Terör, hedeflediği her ülkenin bünyesini içeriden saldırılarla çökertmeye çalışan bir virüse benzetilebilir. Virüsün, biz dirençli olduğumuz müddetçe vücudu yenmesi mümkün değil. Ne var ki bu bir hastalık ve her sinsi hastalık gibi fırsat kolluyor. O yüzden virüsün, yani terörün kökünün kurutulması gerekiyor. Bu da bölgesel ve giderek küresel gelişmelere bağlı. Terör, günümüzde vekâlet savaşlarının kullanışlı bir enstrümanına dönüştüğü için terörle mücadele, devletler samimiyetle isteseler bile kolay değil. Terör artık çağımızın asimetrik savaş sistematiğinin bir parçası. Bu yüzden her terör eyleminden sonra saldırıların deyim yerindeyse şifreleri çözülmeye çalışılıyor. "Saldırının arkasında hangi ülke olabilir", "Terör eylemiyle hangi ülkeye mesaj yollandı" gibi soruların cevapları aranıyor. Terör, üzerinde fikir birliğine varılıp tanımlandığı vakit bu kez terör örgütlerinin ayrı ayrı geçmişleri, dayandıkları toplumsal yapı, eylem tarzı ve hedefleri gibi spesifik konular gündeme gelecek ve her ülkenin istihbarat teşkilatı, güvenlik güçleriyle koordinasyon içinde bu soruların yanıtını arayıp mücadele sürecine girecek. Mesela DAEŞ/IŞİD, Irak ve Suriye'de yavaş yavaş yitirmeye başladığı toprakları kontrol eden yarı devletimsi bir yapı olmakla birlikte aynı zamanda Yabancı Terörist Savaşçılar'dan (YTS) müteşekkil ve küresel terör üreten bir ordu.
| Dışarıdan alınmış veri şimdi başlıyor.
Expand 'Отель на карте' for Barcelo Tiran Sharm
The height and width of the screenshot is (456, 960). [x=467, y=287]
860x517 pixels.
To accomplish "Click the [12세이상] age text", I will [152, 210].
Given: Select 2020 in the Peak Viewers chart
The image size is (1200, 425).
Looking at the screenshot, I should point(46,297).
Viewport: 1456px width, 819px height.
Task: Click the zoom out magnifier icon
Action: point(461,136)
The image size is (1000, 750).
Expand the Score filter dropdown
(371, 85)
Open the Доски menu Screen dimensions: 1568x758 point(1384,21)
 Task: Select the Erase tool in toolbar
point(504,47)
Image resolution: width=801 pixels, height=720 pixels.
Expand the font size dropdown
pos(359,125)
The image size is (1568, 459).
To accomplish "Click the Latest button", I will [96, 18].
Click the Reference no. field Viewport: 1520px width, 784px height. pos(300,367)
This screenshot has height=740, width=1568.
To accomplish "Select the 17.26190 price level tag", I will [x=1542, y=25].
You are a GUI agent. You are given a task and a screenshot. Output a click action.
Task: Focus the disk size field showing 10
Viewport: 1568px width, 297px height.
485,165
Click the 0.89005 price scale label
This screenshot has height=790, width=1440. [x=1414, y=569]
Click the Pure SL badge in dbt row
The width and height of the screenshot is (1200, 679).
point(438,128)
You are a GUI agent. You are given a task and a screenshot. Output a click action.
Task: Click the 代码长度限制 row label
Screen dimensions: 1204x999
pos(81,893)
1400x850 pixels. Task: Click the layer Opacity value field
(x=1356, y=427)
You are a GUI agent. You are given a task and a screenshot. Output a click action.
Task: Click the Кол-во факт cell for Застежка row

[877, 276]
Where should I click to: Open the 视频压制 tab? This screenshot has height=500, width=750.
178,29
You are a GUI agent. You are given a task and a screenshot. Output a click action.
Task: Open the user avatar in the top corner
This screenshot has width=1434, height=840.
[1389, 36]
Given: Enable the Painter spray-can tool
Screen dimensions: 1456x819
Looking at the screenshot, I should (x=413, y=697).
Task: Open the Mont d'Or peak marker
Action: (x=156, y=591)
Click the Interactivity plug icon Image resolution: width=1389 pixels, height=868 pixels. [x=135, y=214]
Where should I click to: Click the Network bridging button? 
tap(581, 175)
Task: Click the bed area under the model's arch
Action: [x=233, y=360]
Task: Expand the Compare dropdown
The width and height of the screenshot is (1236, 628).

Terör, küresel bir tehdit olduğu için onunla mücadele de küresel bir iş. Boşuna değil, Polonya'nın başkenti Varşova'da cuma günü başlayıp dün biten NATO zirvesinin ana temasının küresel terörle mücadele olması.
NATO'NUN TERÖRLE İMTİHANI
Soğuk Savaş'ın bitiminden bu yana deyim yerindeyse 'varoluş sancısı' çeken NATO'nun terörle mücadelede daha etkin biçimde rol alacak şekilde yenilenmesi gerektiği aşikâr. Cumhurbaşkanı Recep Tayyip Erdoğan'ın da katıldığı Varşova'daki NATO zirvesinde Türkiye bu gerekliliği dile getirdi. Hatırlanacağı üzere Rusya da, her ne kadar kendisinin Suriye'deki terörle mücadele sicili temiz olmasa da bilmem kaç kez şu tezi dile getirmişti: "NATO, hayali Rus tehdidi ile değil, gerçek tehditle, terörle uğraşmalı." 22 Mart'ta Belçika Brüksel'de gerçekleştirilen DAEŞ saldırısı, Rusya'nın bu tezini haklı çıkaran bir saldırı idi. Ne var ki terörün, dolaylı savaşların, vekâlet savaşlarının bir parçası haline geldiği, deyim yerindeyse algoritmasının karmaşıklaştığı günümüzde tek vektörle terör şifresi çözmek pek mümkün değil. "DAEŞ saldırılarının, Türkiye'yi, Avrupa Birliği'ni ve NATO'yu belirli siyasi kararlara zorlamak için mi düzenlendiği", "Suriye İç Savaşı'na müdahale eden Rusya ile NATO arasındaki gerilimi tırmandırmak için mi gerçekleştirildiği" sorularını sormak artık komplo üretmek anlamına gelmiyor. İstihbarat servislerinin terör örgütleriyle kurduğu karmaşık ilişkiler bu soruların sorulmasına yol açıyor. Ayrıca istihbarat servislerinin kullanışlı terör örgütleri üzerinden yürüttükleri operasyonları bir kenara bıraksak ve her devletin terörle gerçekten samimi biçimde mücadele etmek istediğini varsaysak bile bu, terörle mücadele için yeterli değil. Bunun için devletlere karşı silahlı faaliyet yürüten bütün örgütlerin birer terör örgütü olduğu üzerinde bir fikri uzlaşma sağlanması, ardından da bu konuda tam istihbarat paylaşımı ile etkin mücadele planının uygulamaya konulması gerekiyor. NATO'nun, bir zamanlar düşmanı olan Varşova Paktı'nın imzalandığı yerde düzenlediği zirvenin asıl maksadı bu mücadele planını hayata geçirebilmek. NATO zirvesinin Varşova'da yapılması dünyanın ne kadar hızlı değiştiğinin ironik bir göstergesi. Fazla optimist olmamak lazım ama belki de 'Varşova ruhu' NATO'ya yarar ve terörle mücadele konusunda samimi bir niyet oluşur. Kim bilir...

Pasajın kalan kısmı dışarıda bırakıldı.